The bootstrap handler is framework-shipped (you don't own its class), so it is exposed imperatively — see exposing a handler you don't own and ADR-0031. A host opts in and chooses surfaces:

// DI — registers the handler and the deployment manifest.
builder.Services.AddElarionSession(builder.Configuration.GetClientCapabilityManifest());

// Named bus (JSON-RPC + MCP) — chain MapElarionSession into the same RegisterHandlers delegate, so the
// shared dispatcher is still built once.
var registerHandlers = (HandlerDispatcher dispatcher, IConfiguration configuration) =>
    ElarionBootstrapper.RegisterHandlers(dispatcher, configuration).MapElarionSession();

builder.Services.AddElarionJsonRpc(registerHandlers);
builder.Services.AddElarionMcp(configuration.GetMcpMetadata(), registerHandlers, configure);

// REST — a concrete, framework-authored endpoint (AOT/trim-safe; see ADR-0031).
app.MapElarionSession();   // GET /session

Nothing else is needed for Native AOT: AddElarionSession contributes the framework-owned SessionJsonContext to the canonical IElarionJsonSerialization itself (ADR-0023), so the session's wire types serialize reflection-free on every transport — the same self-registration every other subsystem's Add… performs.

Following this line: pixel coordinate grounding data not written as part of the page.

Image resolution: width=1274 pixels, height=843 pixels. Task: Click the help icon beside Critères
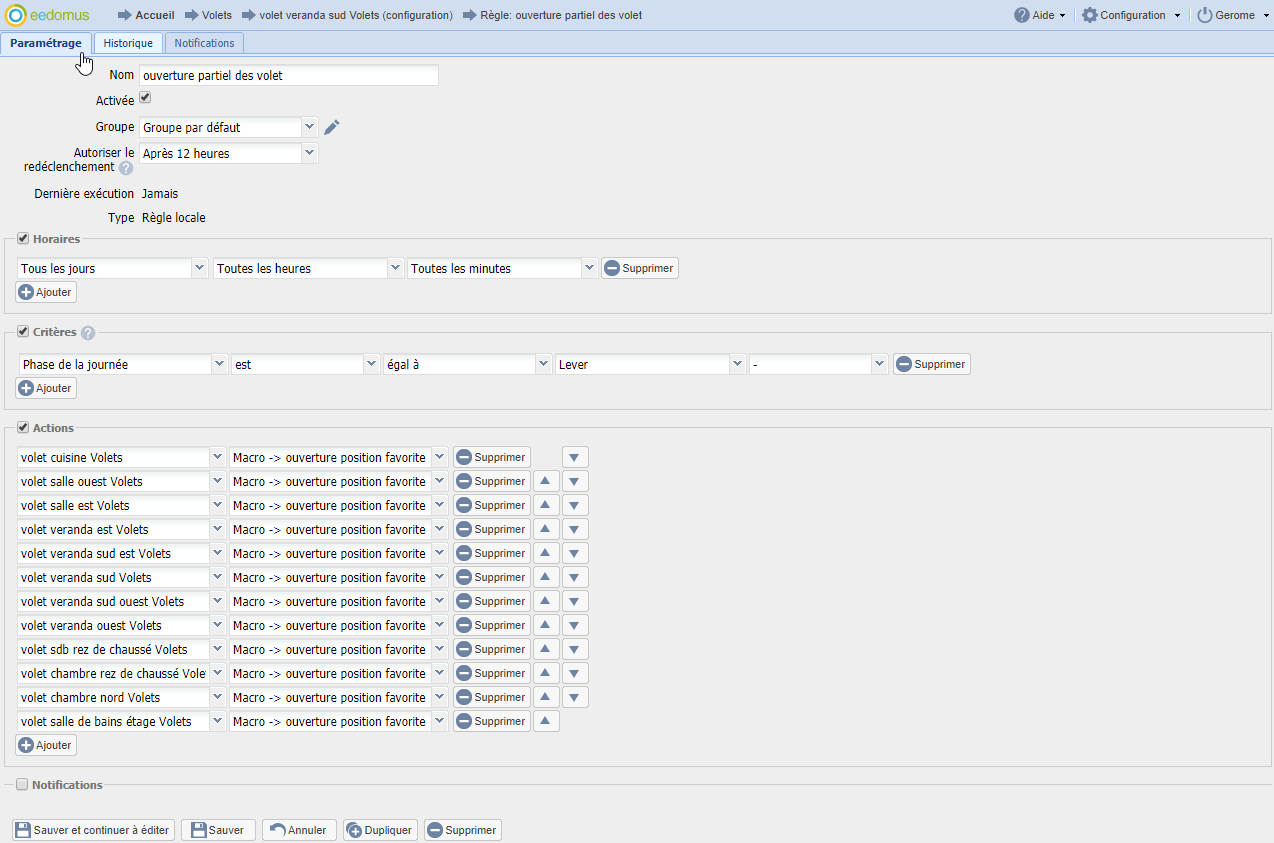(88, 333)
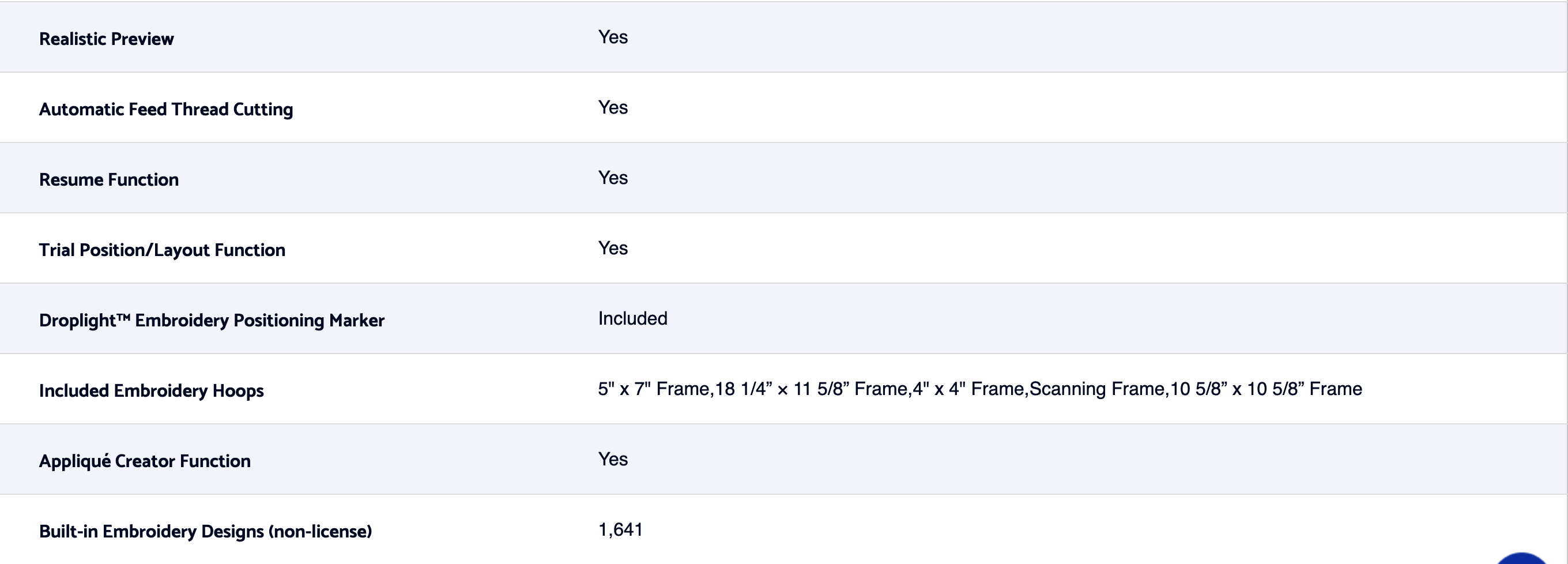Click the Droplight Embroidery Positioning Marker label
Image resolution: width=1568 pixels, height=564 pixels.
[212, 321]
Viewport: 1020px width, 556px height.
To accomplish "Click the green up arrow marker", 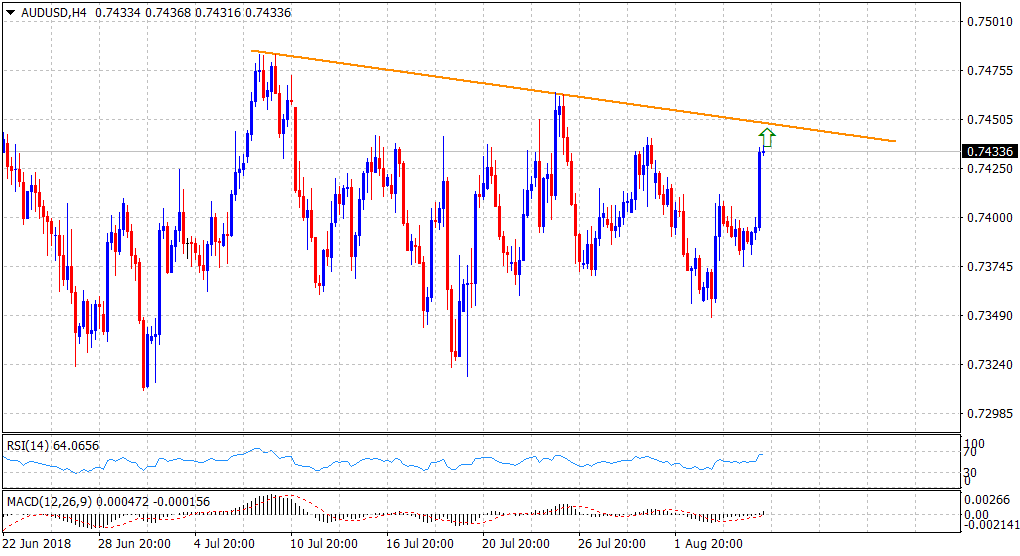I will point(768,137).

On the client — one mechanism over OpenFeature

When the schema exposes elarion.session, the TypeScript generator emits a self-contained session-client.ts alongside the RPC client: a typed ClientSnapshot, synchronous SessionCapabilities accessors, and an OpenFeature web-SDK provider. The provider is hydrated from one fetched snapshot and answers every key from the cache via reserved namespaces, so React only ever uses OpenFeature:

OpenFeature keyresolves from
module.Billingmodules["Billing"] (deployment-scoped)
permission.billing.writeuser.permissions.includes(...)
role.adminuser.roles.includes(...)
new-checkoutflags[...] (the [ClientFeatures] set)
ForecastAlgorithmvariants[...] (string / .variant)
import { createElarionOpenFeatureProvider, Keys } from './generated/session-client'

const snapshot = await rpc.elarion.session({})         // typed, via the generated RPC client
OpenFeature.setProvider(createElarionOpenFeatureProvider(snapshot) as unknown as Provider)

// then, anywhere — one API for modules, flags, variants, and grants:
client.getBooleanValue(Keys.module('Billing'), false)
client.getBooleanValue(Keys.permission('billing.write'), false)
client.getStringValue('ForecastAlgorithm', 'control')

Teams that don't want OpenFeature can use SessionCapabilities (isModuleEnabled, hasPermission, hasRole, isFlagEnabled, getVariant) directly. Refresh the snapshot (and rebuild the provider) on login or context change.

Typed vocabulary — no stringly-typed capability checks

The exported schema carries the application's capability vocabulary (module names, each module's [ClientFeatures], and the [RequirePermission]/[RequireRole] catalog) in an optional capabilities block — resolved automatically by the schema tool from the app's own registrations. The generator turns it into typed constants and literal unions in session-client.ts, so a typo is a compile error instead of a silent false:

import { Modules, Permissions, Keys, createSessionCapabilities } from './generated/session-client'

caps.hasPermission(Permissions.invoices.read)          // typed — 'invocies.read' would not compile
client.getBooleanValue(Keys.module(Modules.Invoicing), false)

ModuleName/FlagName/PermissionName/RoleName are literal unions when the vocabulary is present and fall back to string on older schemas; accessors accept Name | (string & {}), so out-of-vocabulary names remain expressible. This is the frontend analog of the generated ElarionPermissions static — one vocabulary, compile-checked on both sides of the wire (see ADR-0032).